Another customer is Amazon itself including its 200 robotics facilities, it’s 500,000 robotic driving units as well as the hundreds of millions of units of Alexa that are currently in operation.
In each customer case, Alsaied added, these differing verticals all had similar desires and pain points when it came to IoT adoption.
“Customers want to focus on driving value, they want to achieve a better yield; they want flexibility and the option to scale, and they want security. Security is very important because if it’s not secure – it’s not working,” he said.
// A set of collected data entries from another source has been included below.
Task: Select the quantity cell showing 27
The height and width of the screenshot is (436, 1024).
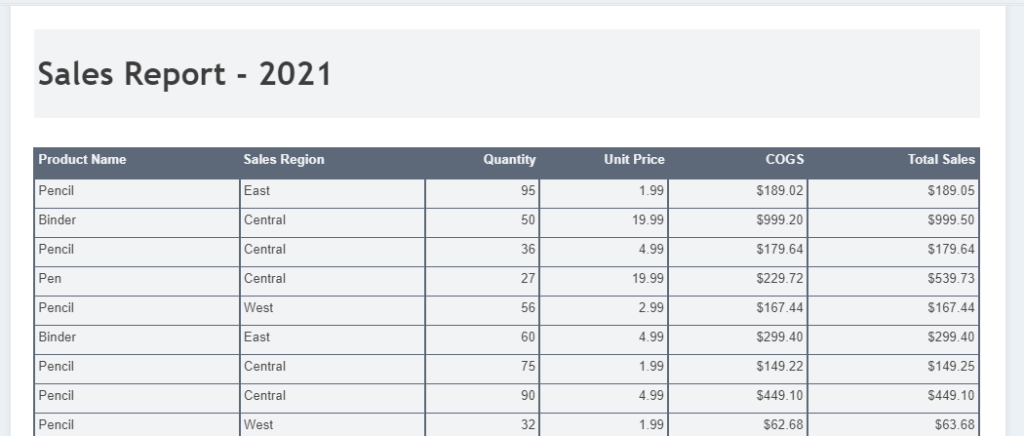Action: [x=528, y=279]
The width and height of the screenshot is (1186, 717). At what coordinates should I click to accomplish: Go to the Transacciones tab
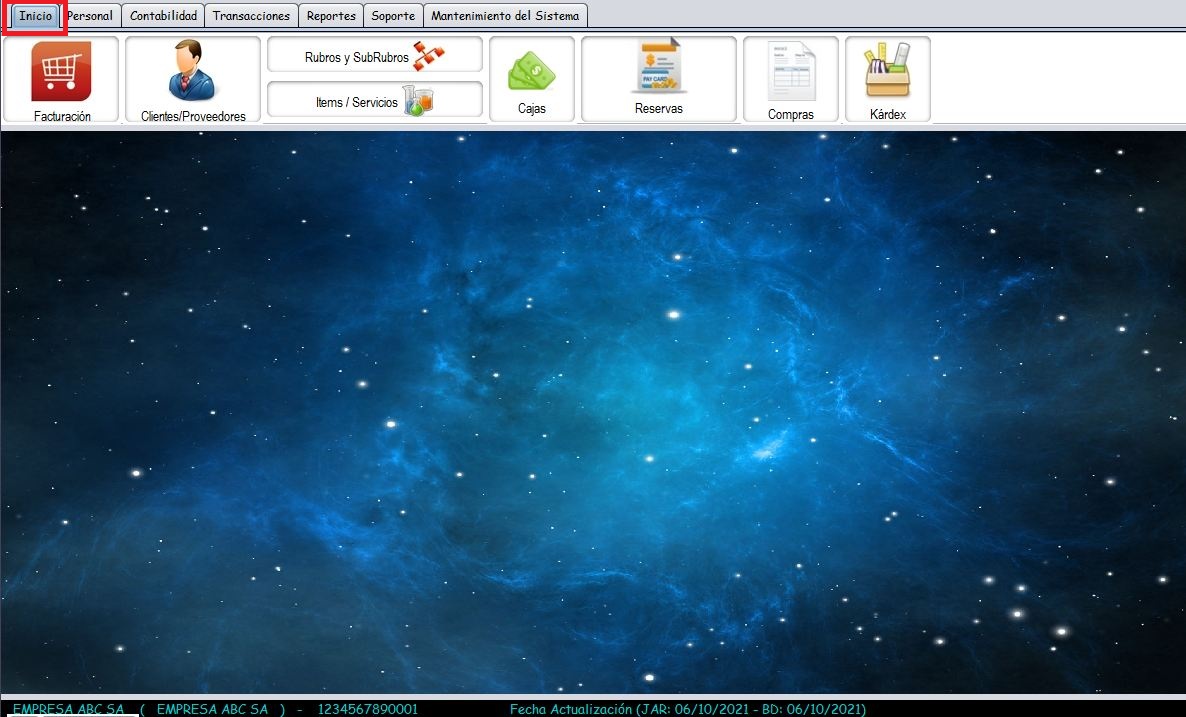(251, 16)
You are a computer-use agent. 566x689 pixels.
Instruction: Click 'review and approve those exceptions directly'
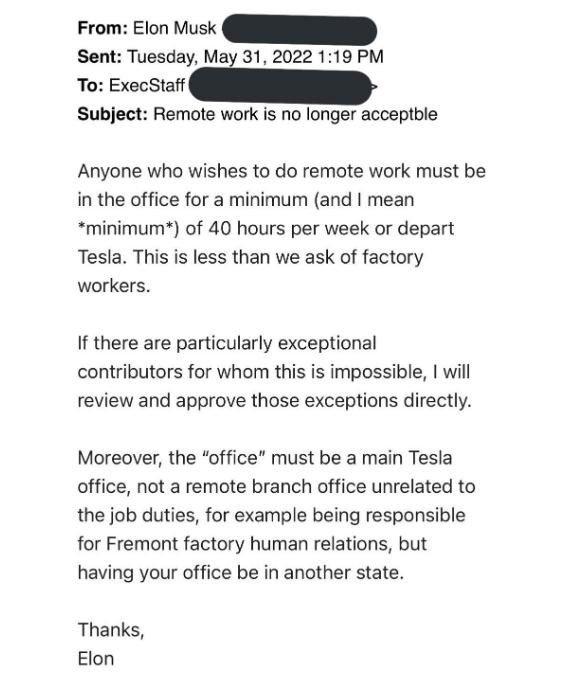tap(273, 401)
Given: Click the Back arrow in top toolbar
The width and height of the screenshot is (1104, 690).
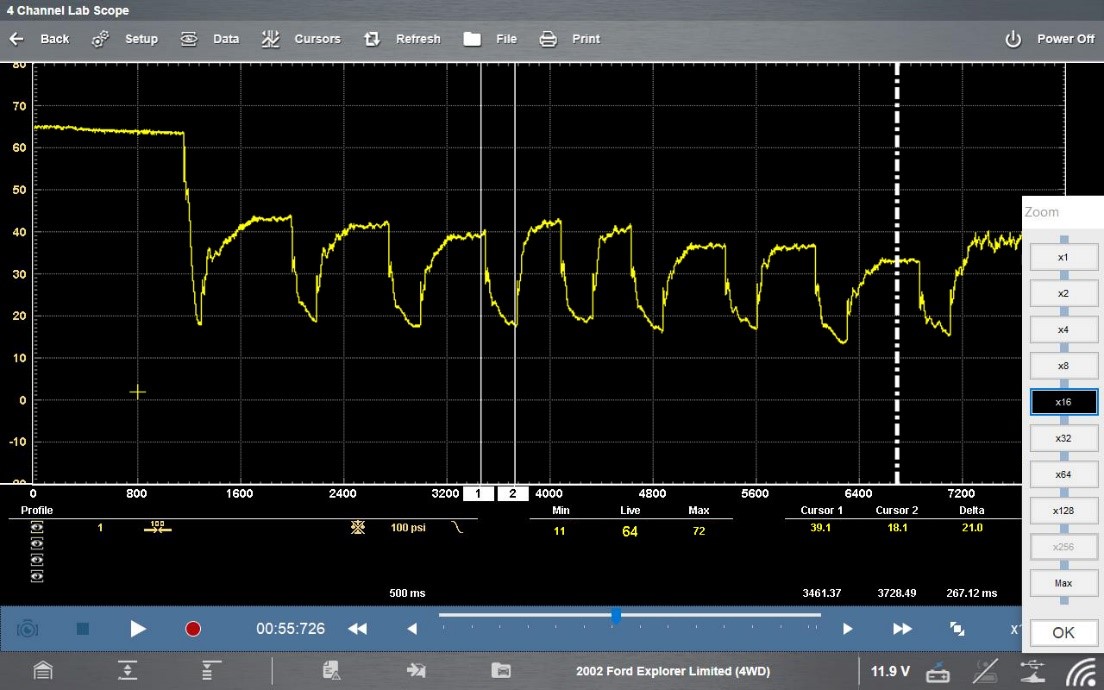Looking at the screenshot, I should [16, 39].
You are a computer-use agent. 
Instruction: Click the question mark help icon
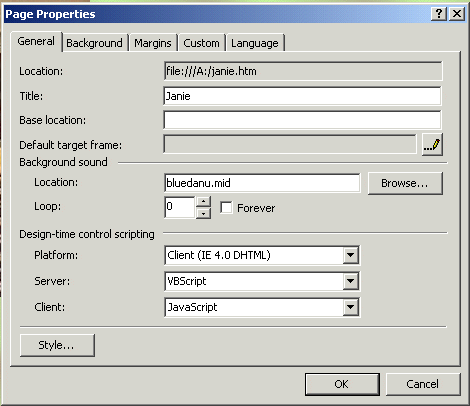tap(439, 14)
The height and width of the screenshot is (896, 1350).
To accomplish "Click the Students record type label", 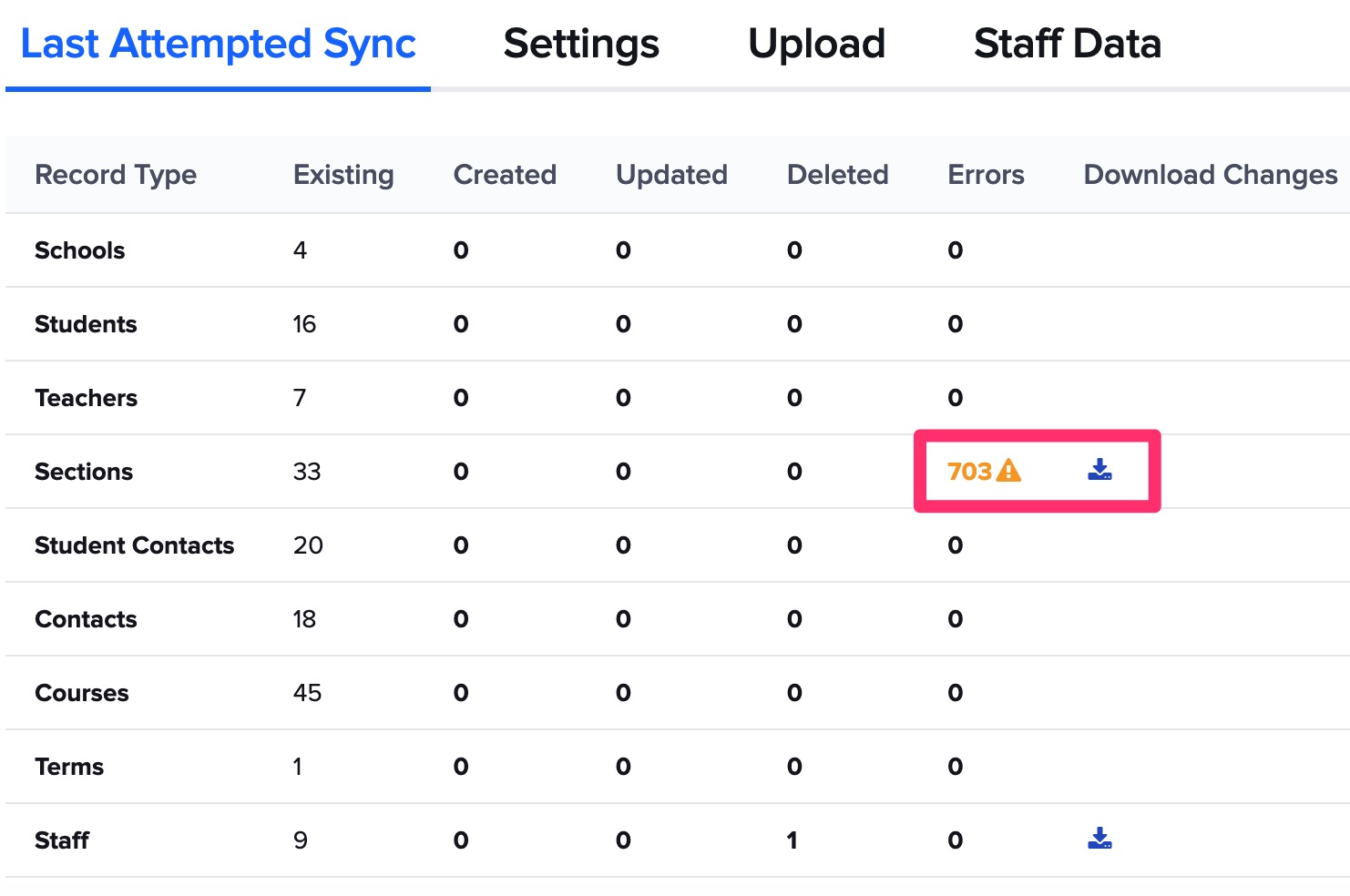I will click(86, 324).
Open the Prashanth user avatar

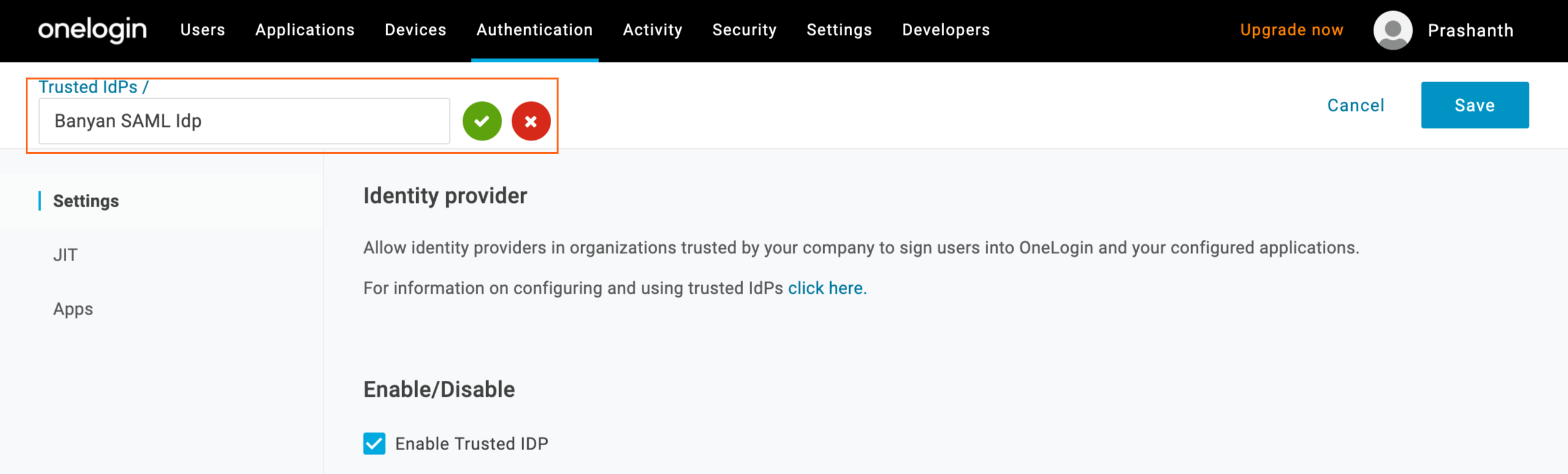[1393, 30]
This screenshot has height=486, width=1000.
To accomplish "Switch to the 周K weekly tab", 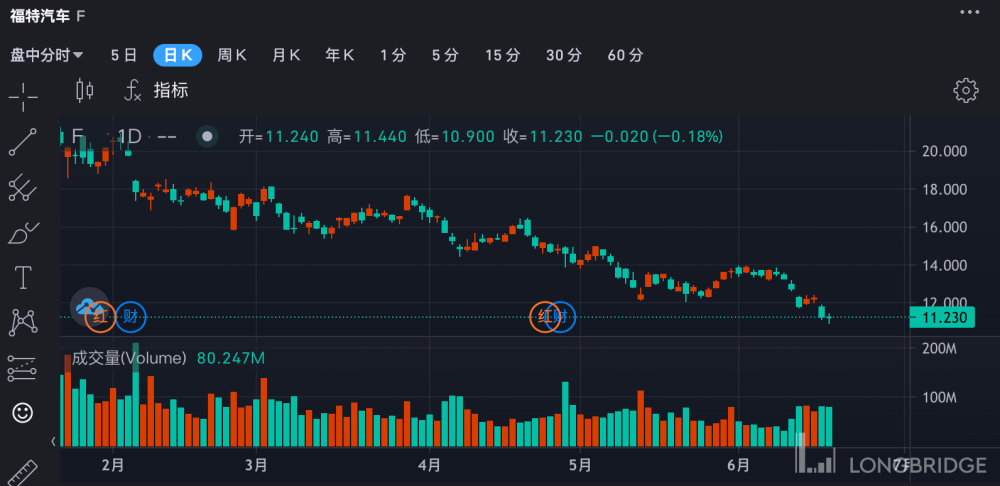I will click(232, 55).
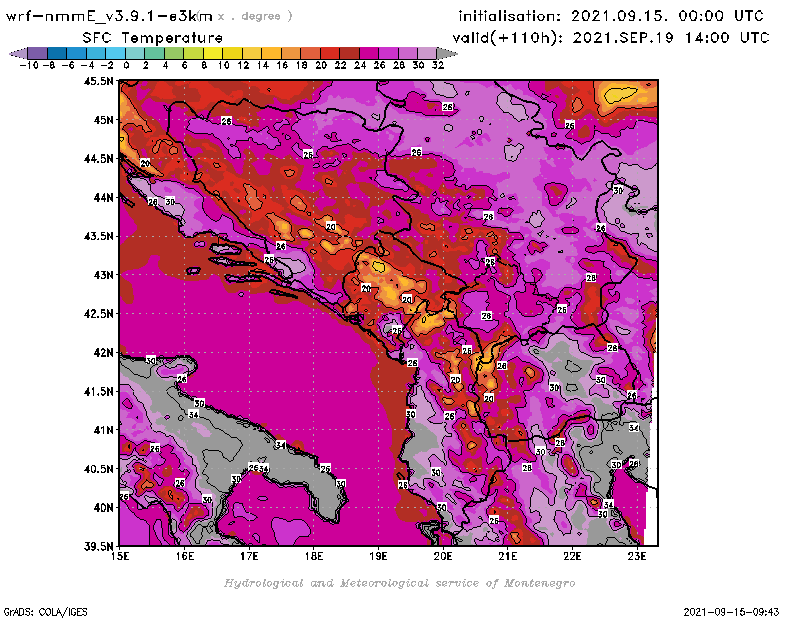Select the magenta swatch between 24 and 26

369,52
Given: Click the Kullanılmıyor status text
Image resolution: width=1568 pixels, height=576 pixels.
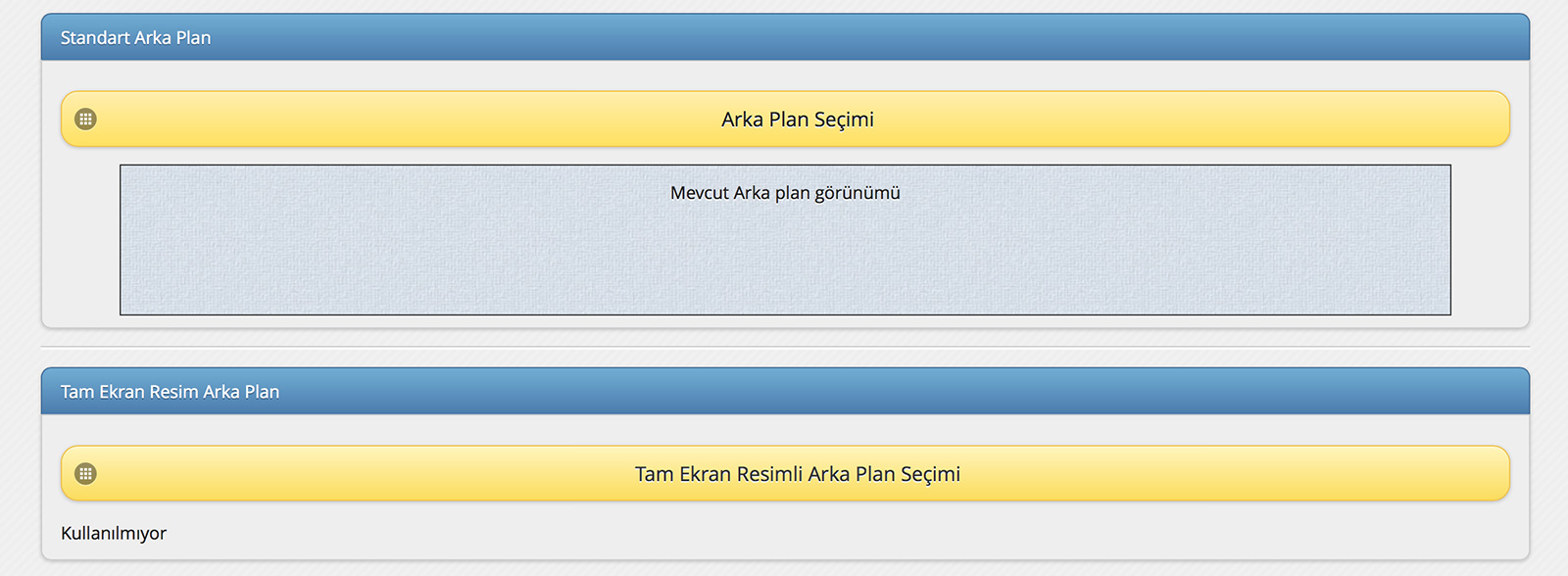Looking at the screenshot, I should coord(114,534).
Alsaied added that AWS made security a “job zero” priority, with teams that work on nothing else but lines of defence, However, he added that it was a challenge when the cloud service provider was dealing with thousands of devices with a five-year battery life that are effectively “operating on their own and gathering data”.
He added: “We need to be always ready with security that can handle these devices for years. You need a system that can handle updates and security patches and you want the backend to be able to update upgrade with new features,” he said.
He added that security needed to be balanced and managed with a multitude of suppliers – and a willingness to open to a wider IoT ecosystem was essential.
Many of these players, it should be added, now form part of AWS’s Partnership Network and these range from hardware and silicon manufacturers through to software vendors, systems integrators, gateway vendors and connectivity providers.
“Partners very important in the deployment of IoT because then you have people who know the systems already and they know who to talk to,” he said.
“You want to start with the chip set all the way up to the connectivity provider – because if there’s no connectivity there’s no IoT. Each player has a percentage of the value chain and all of that will provide you with a complete solution,” he added.
Talking to the device manufacturers was also important to ensure the right kind of OS security was being provided, and in general, just to make thing easier, Alsaied emphasized.
“No one ever goes to Taiwan or China to talk to the manufacturers where most of these devices are made. But if you want the tech to be in those devices and for it to be made easier – then you need to work together.”
The technology VP said that collaboration between some of its customers and an unnamed Asian-based manufacturer resulted in 20 times more usage of IoT devices within one year.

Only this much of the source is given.